━━━━━ DATA FOR THE TASK

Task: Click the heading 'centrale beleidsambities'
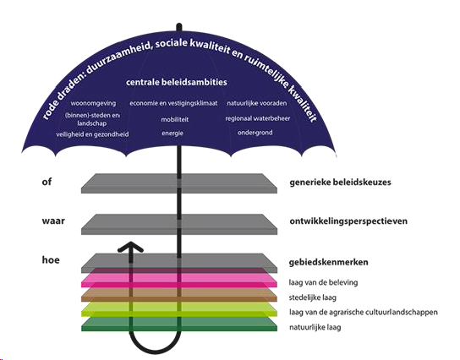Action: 177,82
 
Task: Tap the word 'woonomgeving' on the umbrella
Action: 93,103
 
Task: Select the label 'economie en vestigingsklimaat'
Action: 173,103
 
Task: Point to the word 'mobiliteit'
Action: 174,119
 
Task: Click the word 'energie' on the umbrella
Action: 172,134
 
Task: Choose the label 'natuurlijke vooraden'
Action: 257,103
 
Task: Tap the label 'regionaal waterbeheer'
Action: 258,118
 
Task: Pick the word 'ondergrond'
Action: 255,133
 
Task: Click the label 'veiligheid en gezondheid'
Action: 92,134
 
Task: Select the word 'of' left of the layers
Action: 47,182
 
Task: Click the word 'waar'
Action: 53,221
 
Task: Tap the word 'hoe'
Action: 51,259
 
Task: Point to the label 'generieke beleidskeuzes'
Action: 340,183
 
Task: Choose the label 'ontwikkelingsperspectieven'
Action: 348,221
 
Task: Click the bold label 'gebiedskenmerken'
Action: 329,262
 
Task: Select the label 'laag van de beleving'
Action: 323,282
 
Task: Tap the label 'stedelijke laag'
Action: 312,297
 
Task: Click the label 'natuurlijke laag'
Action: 315,327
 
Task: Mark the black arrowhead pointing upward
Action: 130,248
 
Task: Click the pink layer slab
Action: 179,281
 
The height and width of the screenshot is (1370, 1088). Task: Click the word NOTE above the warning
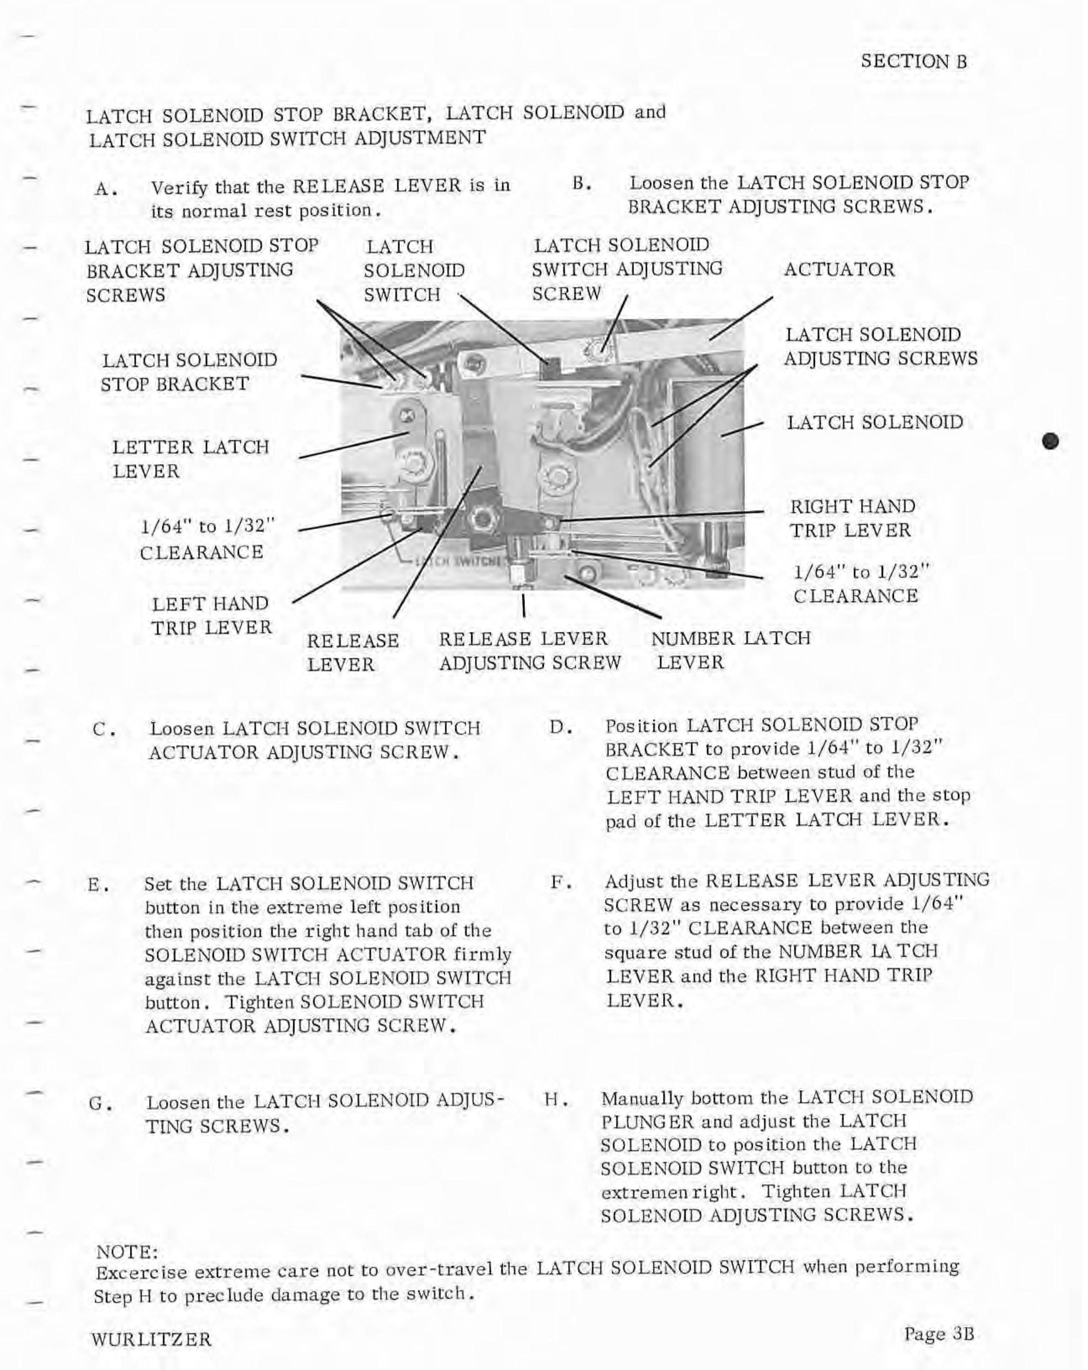[126, 1252]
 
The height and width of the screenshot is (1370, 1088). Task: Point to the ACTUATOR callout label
[840, 269]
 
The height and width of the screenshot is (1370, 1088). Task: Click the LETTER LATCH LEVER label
[190, 459]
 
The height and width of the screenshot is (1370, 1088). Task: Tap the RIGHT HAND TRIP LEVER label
[852, 518]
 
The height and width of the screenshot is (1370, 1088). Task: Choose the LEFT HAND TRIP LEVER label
[211, 615]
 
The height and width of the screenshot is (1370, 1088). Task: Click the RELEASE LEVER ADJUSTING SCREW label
[529, 651]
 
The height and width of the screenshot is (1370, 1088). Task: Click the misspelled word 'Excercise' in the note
[141, 1273]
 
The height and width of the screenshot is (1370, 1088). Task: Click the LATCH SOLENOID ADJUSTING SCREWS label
[880, 347]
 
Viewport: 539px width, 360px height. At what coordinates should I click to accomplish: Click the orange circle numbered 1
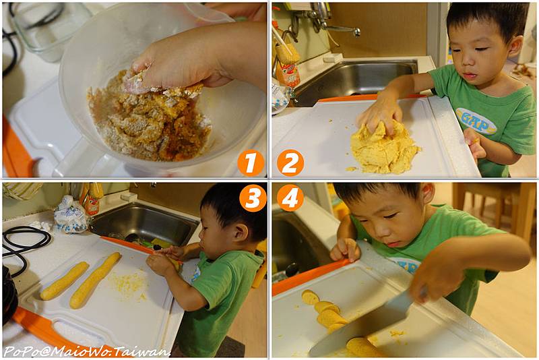pyautogui.click(x=251, y=162)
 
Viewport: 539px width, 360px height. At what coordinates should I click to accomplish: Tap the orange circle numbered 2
pyautogui.click(x=290, y=162)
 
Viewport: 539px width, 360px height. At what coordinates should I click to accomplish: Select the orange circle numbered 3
pyautogui.click(x=253, y=198)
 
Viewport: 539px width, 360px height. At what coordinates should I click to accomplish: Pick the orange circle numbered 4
pyautogui.click(x=290, y=198)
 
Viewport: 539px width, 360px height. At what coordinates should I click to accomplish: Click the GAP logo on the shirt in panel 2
pyautogui.click(x=476, y=121)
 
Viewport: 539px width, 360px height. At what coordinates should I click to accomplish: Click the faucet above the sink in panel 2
pyautogui.click(x=330, y=22)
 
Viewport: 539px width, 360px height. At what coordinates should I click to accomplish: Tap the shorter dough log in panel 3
pyautogui.click(x=65, y=280)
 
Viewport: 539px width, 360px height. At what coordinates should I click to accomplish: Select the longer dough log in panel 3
pyautogui.click(x=95, y=280)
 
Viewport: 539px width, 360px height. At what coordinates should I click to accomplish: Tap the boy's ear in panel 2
pyautogui.click(x=515, y=46)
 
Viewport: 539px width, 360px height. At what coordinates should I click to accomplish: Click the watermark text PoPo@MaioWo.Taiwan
pyautogui.click(x=87, y=351)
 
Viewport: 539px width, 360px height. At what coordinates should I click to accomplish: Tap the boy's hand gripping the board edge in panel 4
pyautogui.click(x=345, y=249)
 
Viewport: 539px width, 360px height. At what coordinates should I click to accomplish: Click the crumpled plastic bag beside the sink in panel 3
pyautogui.click(x=71, y=214)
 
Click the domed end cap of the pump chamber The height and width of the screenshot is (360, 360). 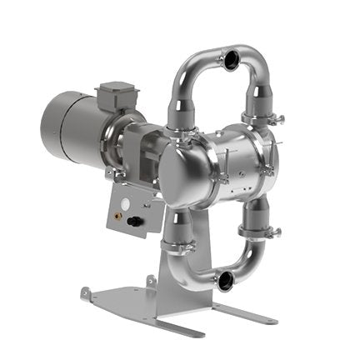point(183,172)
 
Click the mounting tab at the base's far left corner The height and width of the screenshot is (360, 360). point(87,292)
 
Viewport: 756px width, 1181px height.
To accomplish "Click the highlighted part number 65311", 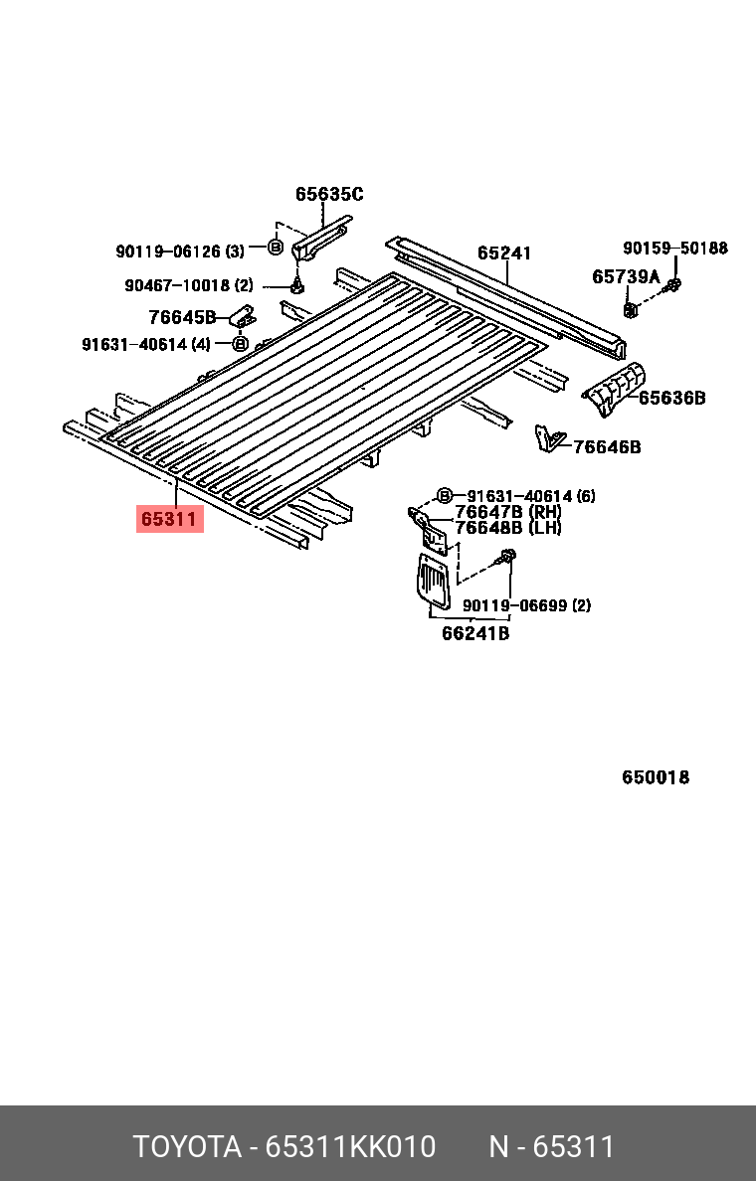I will click(x=170, y=518).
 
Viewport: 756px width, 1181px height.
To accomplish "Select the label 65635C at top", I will click(x=329, y=194).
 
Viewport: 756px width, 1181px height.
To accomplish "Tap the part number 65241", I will click(x=503, y=253).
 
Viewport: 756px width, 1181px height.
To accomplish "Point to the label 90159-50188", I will click(x=675, y=248).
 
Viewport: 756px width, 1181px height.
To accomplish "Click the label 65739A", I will click(x=626, y=276).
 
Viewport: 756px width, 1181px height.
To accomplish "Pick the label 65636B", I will click(x=671, y=398).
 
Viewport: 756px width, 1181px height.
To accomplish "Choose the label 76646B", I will click(x=607, y=447).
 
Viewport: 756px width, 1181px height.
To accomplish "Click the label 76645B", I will click(x=182, y=317).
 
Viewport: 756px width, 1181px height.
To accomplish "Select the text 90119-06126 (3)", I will click(x=180, y=252).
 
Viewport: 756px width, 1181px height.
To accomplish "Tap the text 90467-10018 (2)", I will click(x=189, y=285).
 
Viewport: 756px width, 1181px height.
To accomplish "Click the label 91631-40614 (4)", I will click(x=146, y=345).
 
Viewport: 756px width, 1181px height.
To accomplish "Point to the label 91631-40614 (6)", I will click(x=531, y=495).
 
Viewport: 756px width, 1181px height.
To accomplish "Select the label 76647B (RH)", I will click(x=507, y=512).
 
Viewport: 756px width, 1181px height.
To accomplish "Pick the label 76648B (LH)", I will click(x=507, y=528).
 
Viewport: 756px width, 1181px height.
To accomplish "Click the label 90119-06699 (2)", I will click(x=526, y=604).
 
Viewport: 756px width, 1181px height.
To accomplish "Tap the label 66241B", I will click(x=475, y=633).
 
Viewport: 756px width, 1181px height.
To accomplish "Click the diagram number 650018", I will click(x=656, y=777).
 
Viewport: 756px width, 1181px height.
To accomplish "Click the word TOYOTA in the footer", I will click(x=188, y=1146).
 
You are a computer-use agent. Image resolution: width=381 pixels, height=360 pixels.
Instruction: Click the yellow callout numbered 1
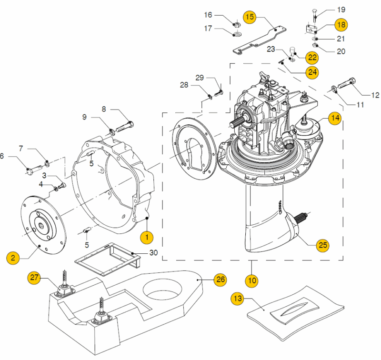tap(147, 236)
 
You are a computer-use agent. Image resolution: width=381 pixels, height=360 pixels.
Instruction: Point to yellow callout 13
tap(237, 299)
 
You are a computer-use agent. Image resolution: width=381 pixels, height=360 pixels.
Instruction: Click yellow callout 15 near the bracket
tap(250, 17)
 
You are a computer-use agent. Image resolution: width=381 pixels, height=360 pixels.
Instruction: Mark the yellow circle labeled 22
tap(312, 57)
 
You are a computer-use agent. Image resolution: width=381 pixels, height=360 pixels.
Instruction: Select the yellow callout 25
tap(322, 245)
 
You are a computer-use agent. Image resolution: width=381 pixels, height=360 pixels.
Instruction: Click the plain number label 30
tap(153, 252)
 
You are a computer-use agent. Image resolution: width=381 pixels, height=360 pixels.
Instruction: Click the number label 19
tap(341, 10)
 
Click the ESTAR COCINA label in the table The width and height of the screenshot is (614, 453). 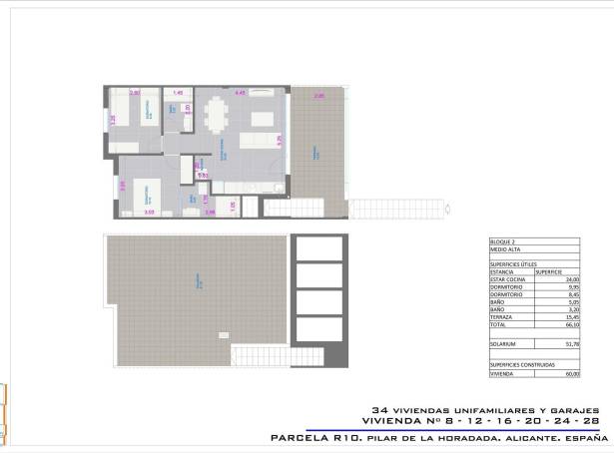pyautogui.click(x=504, y=280)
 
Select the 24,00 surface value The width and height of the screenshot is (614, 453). pyautogui.click(x=572, y=280)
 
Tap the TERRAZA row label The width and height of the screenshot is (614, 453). pyautogui.click(x=499, y=318)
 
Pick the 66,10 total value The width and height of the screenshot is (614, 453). pyautogui.click(x=572, y=325)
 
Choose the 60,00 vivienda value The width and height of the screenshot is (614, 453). pyautogui.click(x=572, y=374)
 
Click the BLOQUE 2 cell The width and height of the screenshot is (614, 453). pyautogui.click(x=501, y=241)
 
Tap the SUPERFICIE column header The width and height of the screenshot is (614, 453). pyautogui.click(x=548, y=271)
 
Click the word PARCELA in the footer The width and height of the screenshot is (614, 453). pyautogui.click(x=304, y=437)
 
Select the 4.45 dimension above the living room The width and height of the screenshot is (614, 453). pyautogui.click(x=240, y=93)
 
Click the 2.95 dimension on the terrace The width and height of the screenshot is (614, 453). pyautogui.click(x=318, y=96)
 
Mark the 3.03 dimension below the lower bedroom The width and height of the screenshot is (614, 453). pyautogui.click(x=149, y=213)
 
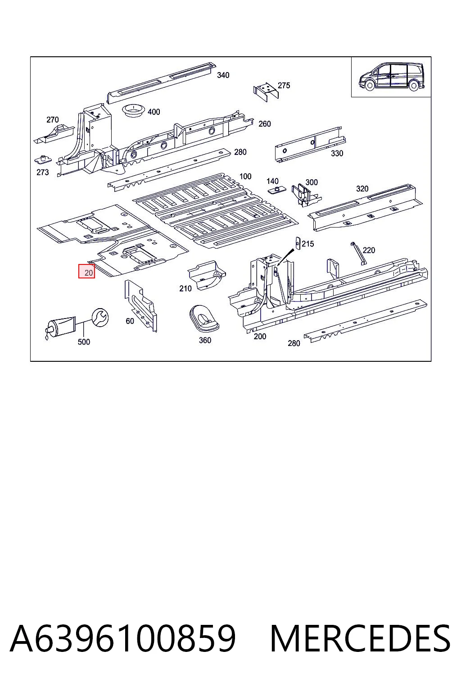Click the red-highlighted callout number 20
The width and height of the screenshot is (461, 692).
click(88, 273)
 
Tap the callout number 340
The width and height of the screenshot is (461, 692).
click(223, 75)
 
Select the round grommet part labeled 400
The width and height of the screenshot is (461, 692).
click(133, 110)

━━━━━━━━━━

— WORK TO COMPLETE —
Could you return the listing word for word, starting with its first line and going on through the line with "Action: 255,133", and leave the pictures out of your answer?

— THE RESPONSE —
Task: Click the heading 'centrale beleidsambities'
Action: 177,82
 
Task: Tap the word 'woonomgeving' on the umbrella
Action: 93,103
 
Task: Select the label 'economie en vestigingsklimaat'
Action: 173,103
 
Task: Point to the word 'mobiliteit'
Action: 174,119
 
Task: Click the word 'energie' on the umbrella
Action: 172,134
 
Task: Choose the label 'natuurlijke vooraden'
Action: 257,103
 
Task: Tap the label 'regionaal waterbeheer'
Action: 258,118
 
Task: Pick the word 'ondergrond'
Action: 255,133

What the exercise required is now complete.